Between the FBFAA note and Adele’s potential income, there would be enough to fund a chapter 13 plan. None has been proposed. I conclude that there is abuse under § 707(b)(3)(B).

Finally, the court also concludes the fifth element of Price, misrepresentation of income and expenses, favor granting the trustee’s motion under § 707(b)(3)(B).

4.  CONCLUSION-  This memorandum addresses only abuse under § 707(b)(3)(B). In the interest of deciding the dispute as soon as possible, I adopted the Occam’s Razor approach of seeking the simplest solution. If reversed, however, I will revisit the substantial case presented by the UST for dismissal for abuse for failure to pass the Means Test under § 707(b)(2).

Finally, nothing in this memorandum is intended to denigrate the Bearups or their religious mission. I cannot say that I ever thought that they volitionally lied on the stand. I do believe, however, that their personal narrative or memory of the past, like most of people in conflict, is colored. As a homely example, they had no problem deferring for almost two decades repayment of their student loans when they had the opportunity to pay them down.

I believe they are basically sincere, decent people caught in a tough financial place. In the end, this memorandum holds that when there is a clash between debtors desire to continue their mission versus their duty to pay their creditors, if they can, they must forfeit their right to a chapter 7 discharge if they chose their mission over the creditors.

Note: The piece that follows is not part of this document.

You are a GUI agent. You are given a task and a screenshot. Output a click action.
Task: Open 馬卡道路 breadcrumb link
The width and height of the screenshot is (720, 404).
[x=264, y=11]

A separate order of dismissal of the case will be entered.

DATED: June 1, 2011

HERB ROSS

U.S. Bankruptcy Judge




N O T E S:

  1.  I will use the debtors’ first names for ease of reference. No disrespect is intended by doing so.

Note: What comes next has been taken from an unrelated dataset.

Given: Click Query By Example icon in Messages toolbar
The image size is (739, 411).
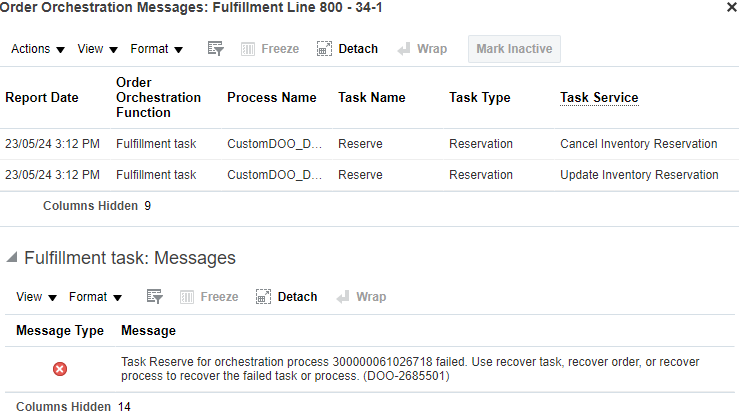Looking at the screenshot, I should (155, 296).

  2. See, judgment in Adv. No. A10-90024-HAR, Bearup v Educational Credit Management Corp., Docket No. 48, entered May 16, 2011.

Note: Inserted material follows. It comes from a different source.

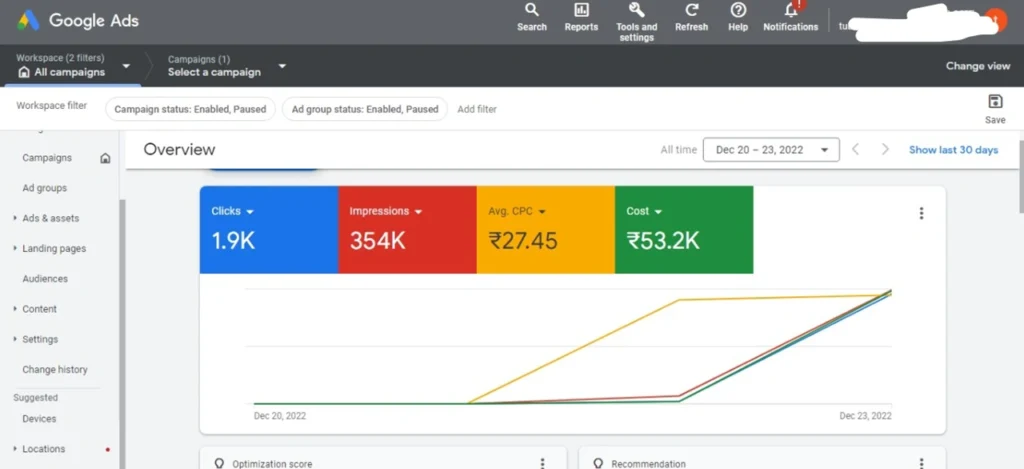Image resolution: width=1024 pixels, height=469 pixels.
Task: Open the metrics card three-dot menu
Action: [x=921, y=213]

  3.  Amended Schedule J. Docket No. 55.

  4. FBFAA’s Form 990 federal tax return. Trial Exhibit 4, page 36 of 48.

  5. Docket No. 1-3.

  6. Original Schedules I and J are at Docket No. 1-3. The amended schedules are at Docket No. 55 on February 11, 2011.

  7. Trial Exhibit 1, page 4 of 8. See, also, http://www.justice.gov/ust/eo/bapcpa/20100315/bci_data/housing_charts/irs_housing_charts_AK.htm as viewed on May 31, 2011.

  8. In re Perelman, 419 BR 168, 177-78 (Bankr. EDNY 2009) (citations omitted). The procedure for handling a motion to dismiss for abuse under § 707(b)(1) is set out in 6 Collier on Bankruptcy ¶ 707.04[5] (Matthew Bender on-line 2011).

  9. In re McUne, 357 BR 397, 399 (Bankr. D. Or. 2006).

  10. In re Pak, 343 BR 239, 244-46 (Bankr. N.D. Cal. 2006). See, also, In re Boyce, 446 BR 447, 452-53 (D. Or. 2011).

  11. In re Price, 353 F3d 1135, 1139-40 (9th Cir. 2004).

  12. In re Egebjerg, 574 F3d 1045, 1048 (9th Cir. 2009).

  13. In re Stubblefield, 430 BR 639, 645-46 (Bankr. D. Or. 2010).

  14. In re Price, 353 F3d 1135, 1139-40 (9th Cir. 2004).

  15. See, discussion in section 3.1 of this memorandum.

  16. In re Pak, 343 BR 239, 241-44 (Bankr. N.D. Cal. 2006).

  17. Oyler v Educational Credit Mgt. Corp. (In re Oyler), 397 F3d 382, 386 (6th Cir. 2005).